* [TASK ITEM] Please write out exactly the line containing "Click the power button icon" below and every line after it, through the last one, but leave out any pictures.

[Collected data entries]
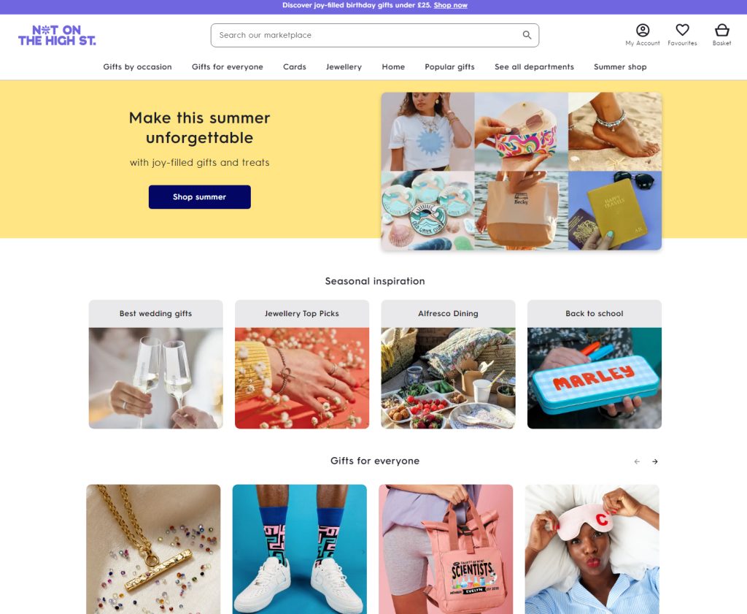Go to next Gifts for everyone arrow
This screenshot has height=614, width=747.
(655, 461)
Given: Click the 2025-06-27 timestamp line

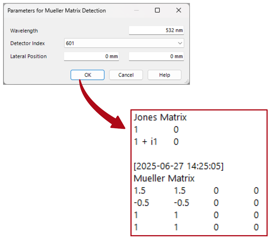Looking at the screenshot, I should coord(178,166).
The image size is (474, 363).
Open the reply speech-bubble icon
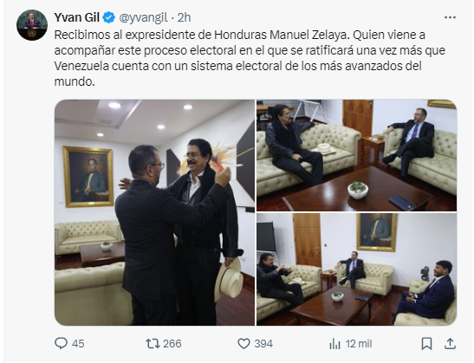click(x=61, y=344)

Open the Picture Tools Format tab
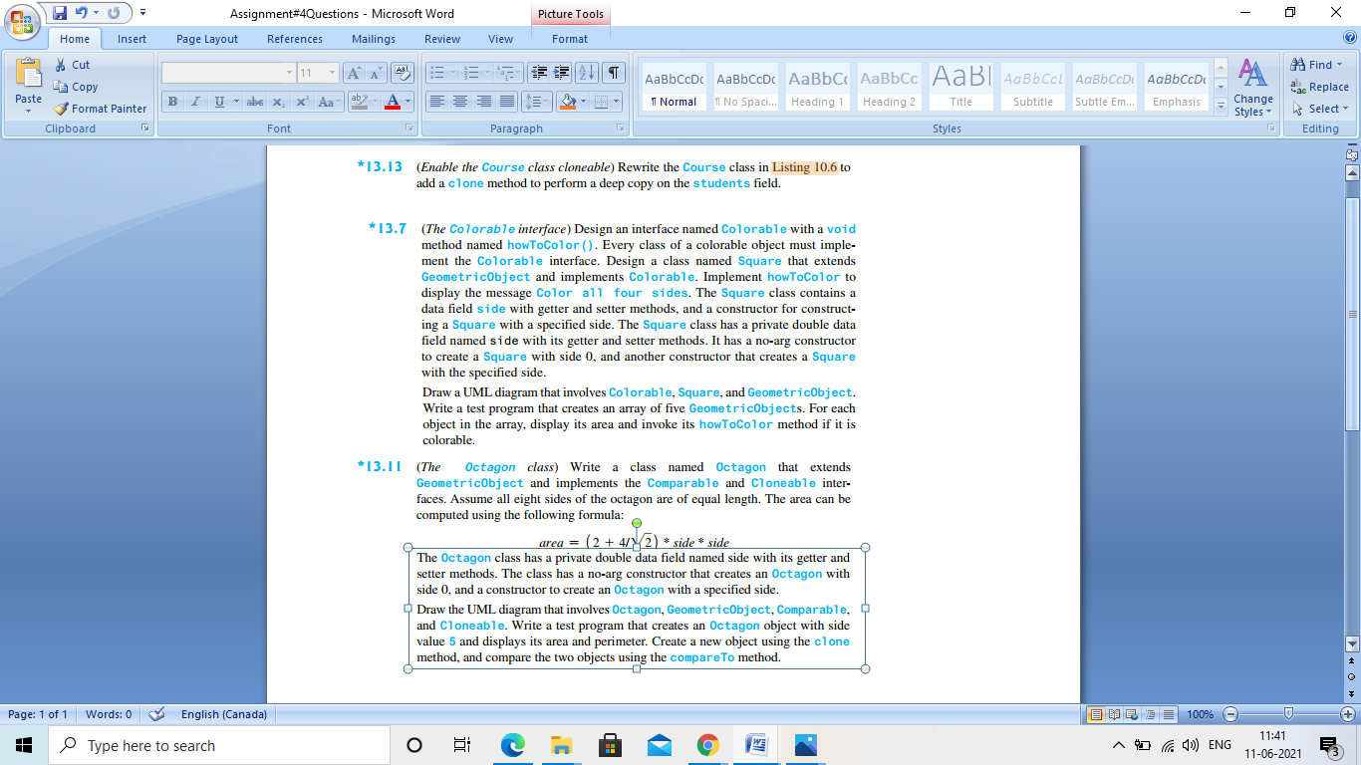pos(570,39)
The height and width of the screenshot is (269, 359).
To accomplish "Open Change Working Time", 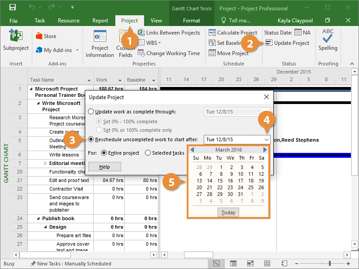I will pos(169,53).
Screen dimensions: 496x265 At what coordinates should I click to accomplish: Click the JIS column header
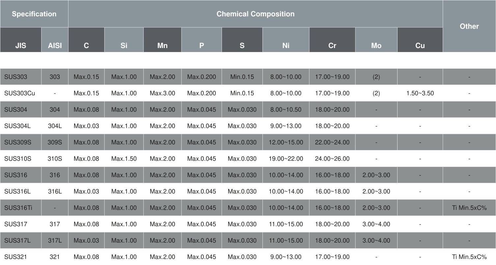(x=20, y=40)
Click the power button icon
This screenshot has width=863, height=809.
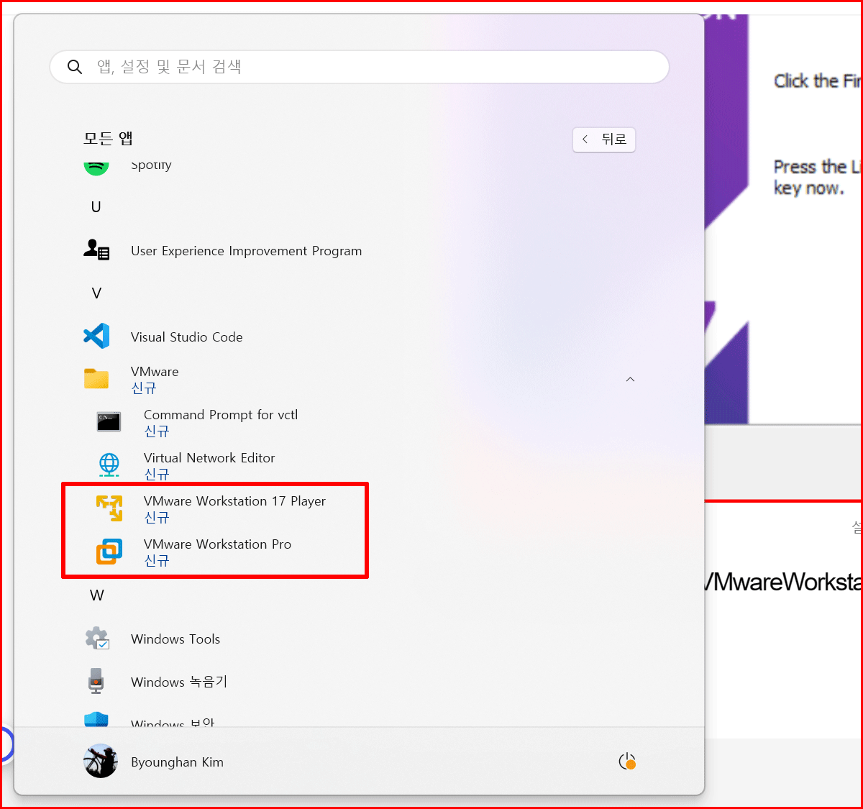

* [RESPONSE AREA]
Click the power button icon
This screenshot has width=863, height=809.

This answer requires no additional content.